§ **EXERCISE GOAL**
Search the material below for the string "computer" and copy each line where it appears.

§ **INPUT DATA**
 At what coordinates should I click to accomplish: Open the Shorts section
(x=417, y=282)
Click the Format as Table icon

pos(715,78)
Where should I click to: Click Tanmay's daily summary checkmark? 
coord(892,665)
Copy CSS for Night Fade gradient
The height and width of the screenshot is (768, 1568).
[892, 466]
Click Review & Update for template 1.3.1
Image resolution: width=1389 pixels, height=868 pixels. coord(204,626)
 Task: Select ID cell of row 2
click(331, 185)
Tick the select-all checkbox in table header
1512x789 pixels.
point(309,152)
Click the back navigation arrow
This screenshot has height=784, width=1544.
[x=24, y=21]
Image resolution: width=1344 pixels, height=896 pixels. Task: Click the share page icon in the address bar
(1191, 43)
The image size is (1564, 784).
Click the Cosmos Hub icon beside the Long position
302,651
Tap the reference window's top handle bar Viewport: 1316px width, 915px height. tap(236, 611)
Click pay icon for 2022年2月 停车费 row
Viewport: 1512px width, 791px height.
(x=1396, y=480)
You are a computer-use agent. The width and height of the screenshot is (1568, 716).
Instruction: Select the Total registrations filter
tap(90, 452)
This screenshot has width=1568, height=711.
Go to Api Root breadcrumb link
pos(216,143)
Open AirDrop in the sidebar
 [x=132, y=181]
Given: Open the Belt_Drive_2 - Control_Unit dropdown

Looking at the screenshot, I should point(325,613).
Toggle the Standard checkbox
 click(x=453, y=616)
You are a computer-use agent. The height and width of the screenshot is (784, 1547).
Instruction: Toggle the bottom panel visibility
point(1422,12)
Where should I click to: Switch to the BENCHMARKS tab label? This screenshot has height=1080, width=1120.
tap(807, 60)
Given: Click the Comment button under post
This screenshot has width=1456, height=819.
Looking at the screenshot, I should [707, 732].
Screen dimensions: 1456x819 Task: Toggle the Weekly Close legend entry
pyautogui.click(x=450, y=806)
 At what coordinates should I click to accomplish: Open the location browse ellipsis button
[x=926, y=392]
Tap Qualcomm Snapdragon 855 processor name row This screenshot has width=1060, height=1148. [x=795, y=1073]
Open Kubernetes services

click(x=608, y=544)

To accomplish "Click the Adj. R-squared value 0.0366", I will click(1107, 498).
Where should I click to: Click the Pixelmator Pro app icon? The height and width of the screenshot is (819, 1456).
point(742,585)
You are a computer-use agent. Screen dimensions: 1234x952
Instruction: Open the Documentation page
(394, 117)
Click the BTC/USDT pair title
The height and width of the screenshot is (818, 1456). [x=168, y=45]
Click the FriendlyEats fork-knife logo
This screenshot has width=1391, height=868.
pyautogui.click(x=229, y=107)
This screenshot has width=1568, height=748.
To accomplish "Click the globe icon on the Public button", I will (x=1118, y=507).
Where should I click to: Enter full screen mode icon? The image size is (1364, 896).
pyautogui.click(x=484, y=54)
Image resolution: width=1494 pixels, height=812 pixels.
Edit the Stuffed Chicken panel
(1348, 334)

§ **EXERCISE ANSWER**
You are a computer-use agent. The width and height of the screenshot is (1568, 716).
You are a computer-use agent. The height and width of the screenshot is (784, 1547).
You are a computer-use agent. Screen dimensions: 1234x952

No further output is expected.